--- Start SELECTED EXCERPT ---

Top

news

Stories

 

The Meta-Media Madness Top 10

5. Yeeeaargghhhh. When Howard Dean unleashed his primal scream after the Iowa caucuses, this wasn’t just a fabulous pop culture moment — people were dancing to remixes of it before he’d even caught his breath — but a transformative moment in the 2004 campaign. Shipwrecking Dean’s chances, it made the front-loaded primary schedule a cakewalk for John Kerry, who, in a matter of weeks, went from being a dead dog to his party’s Rin Tin Tin. Of course, it was the Democrats who went Yeeeaargghhhh when their "electable" candidate told the press that, even granted the benefit of hindsight, he would’ve still voted for the Iraq war resolution. Kerry wound up back in the Senate, reportedly pondering a 2008 presidential run that made even (especially?) his wife cringe. Meanwhile, Dean was strolling along the high road to rehabilitation. Although he’d often been bashed on the campaign trail for foolishly shooting from the hip — such as noting that America was no safer after catching Saddam — many of his "outrageous" pronouncements had proved correct. By the end of the year, Dean was on Meet the Press, where he seemed like the sharp, tough, brainy guy he’d been before being the champion of reform went to his head.

4. The Novel as History, History as a Novel. In a 1950s essay on middlebrow fiction, critic Dwight Macdonald filleted America’s national taste for treasuring "facts in themselves, collecting them as boys collect postage stamps, treating them, in short, as objects of consumption rather than productive tools." He could well be describing this year’s number-one best-seller, The 9/11 Commission Report, which strings scads of interesting facts into a gripping narrative that rarely gets to the heart of the matter. You don’t have to be as paranoid as Kobe to know you aren’t being told the whole truth. As my old colleague Michael Ventura noted, one can pore over the 11 pages on the Bush administration’s behavior on September 11, 2001, without ever learning exactly what the president was up to for all those hours. Like so much of the government’s reaction to 9/11, the commission’s report puts a "bipartisan" premium on making sure no individuals, Democrat or Republican, are made to bear any responsibility for what happened. The buck stops nowhere. And so, just as Donald Rumsfeld stays on the job despite the debacle of the Iraq occupation, nobody has gotten fired after the worst terrorist attack in U.S. history. Remember when the powerful sneered at anyone who blamed The System? Now, they’re doing it themselves.

3. Mining Neverland. Whether it’s Jim Carrey’s inexpressive nerd getting Kate Winslet in Eternal Sunshine of the Spotless Mind or Quentin Tarantino idolizing his dream chick in Kill Bill Vol. 2 — she’s a kung fu mom who looks like Uma Thurman — this is a year in which even art movies specialized in fulfilling the wishes of immature men. Nowhere was the -fantasy balder than in the wonderful, voluminously praised Sideways, where Paul Giamatti’s homely, self-absorbed wine-geek Miles finds a soul mate in Maya, a gorgeous divorcĂ©e who knows her vintages, understands his pinot noir touchiness, even praises his unpublished -(perhaps -unpublishable) novel and, of course, looks like Virginia Madsen.

--- End SELECTED EXCERPT ---

■ DIRECTIONS FOR THIS TASK ■
Reproduce verbatim the passage of the Meta-Media Madness Top 10 text running from "3. Mining Neverland." up to and including "like Virginia Madsen.".

--- Start RAW DATA ---

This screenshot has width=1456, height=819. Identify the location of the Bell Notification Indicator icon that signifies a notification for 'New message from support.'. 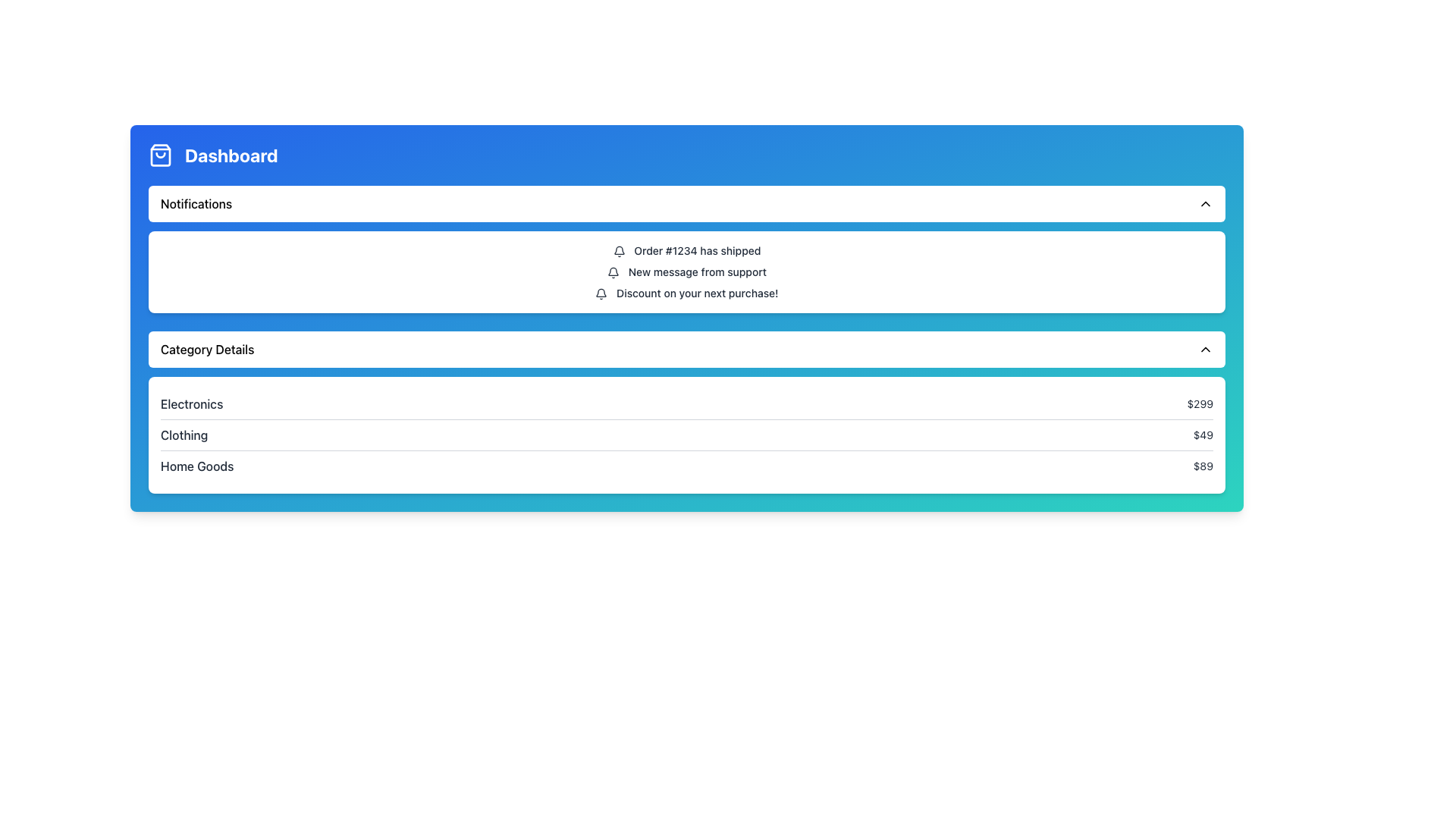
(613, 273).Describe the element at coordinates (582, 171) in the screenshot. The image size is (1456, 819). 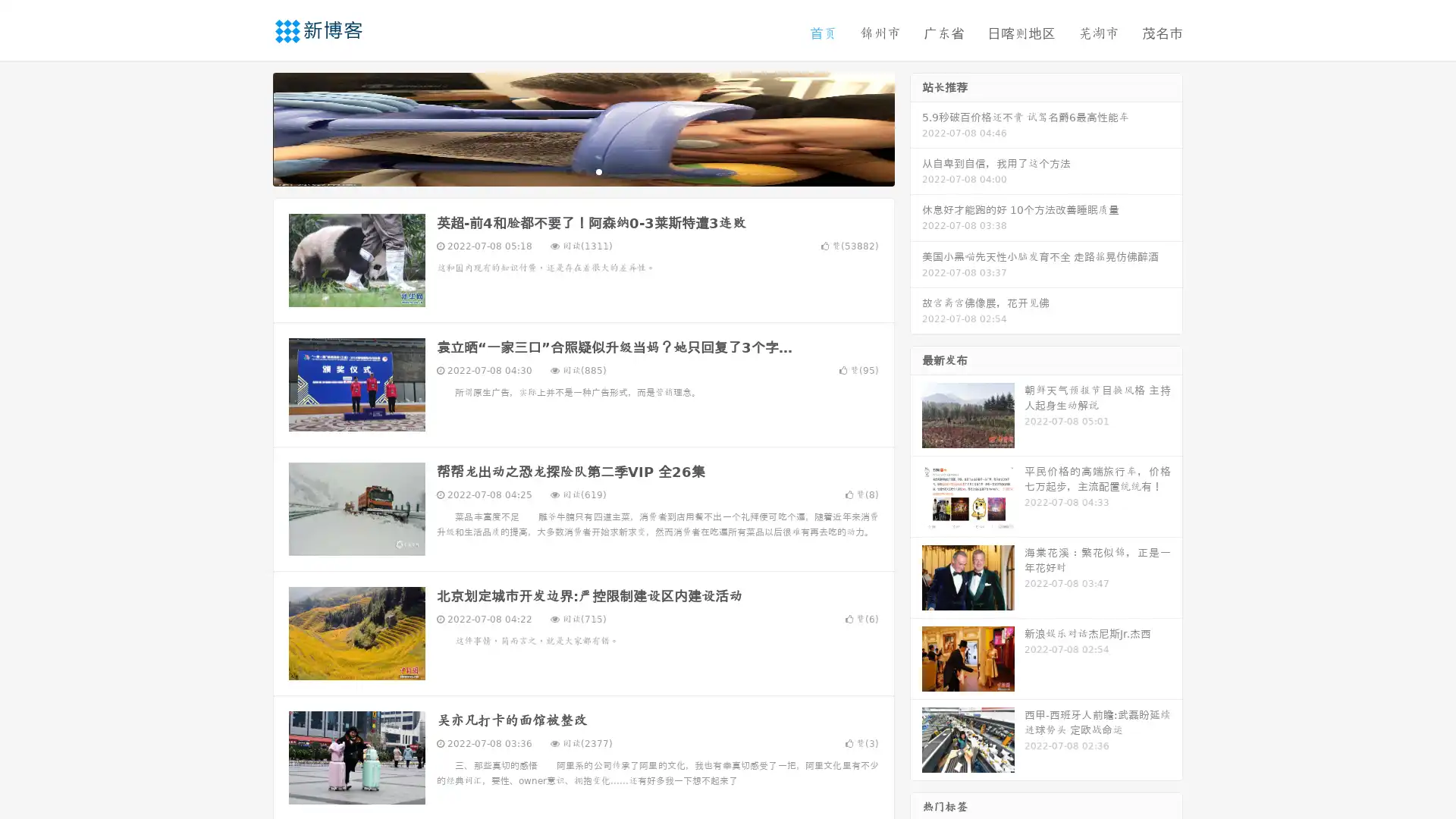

--- End RAW DATA ---

■ FULL OUTPUT ■
3. Mining Neverland. Whether it’s Jim Carrey’s inexpressive nerd getting Kate Winslet in Eternal Sunshine of the Spotless Mind or Quentin Tarantino idolizing his dream chick in Kill Bill Vol. 2 — she’s a kung fu mom who looks like Uma Thurman — this is a year in which even art movies specialized in fulfilling the wishes of immature men. Nowhere was the -fantasy balder than in the wonderful, voluminously praised Sideways, where Paul Giamatti’s homely, self-absorbed wine-geek Miles finds a soul mate in Maya, a gorgeous divorcĂ©e who knows her vintages, understands his pinot noir touchiness, even praises his unpublished -(perhaps -unpublishable) novel and, of course, looks like Virginia Madsen.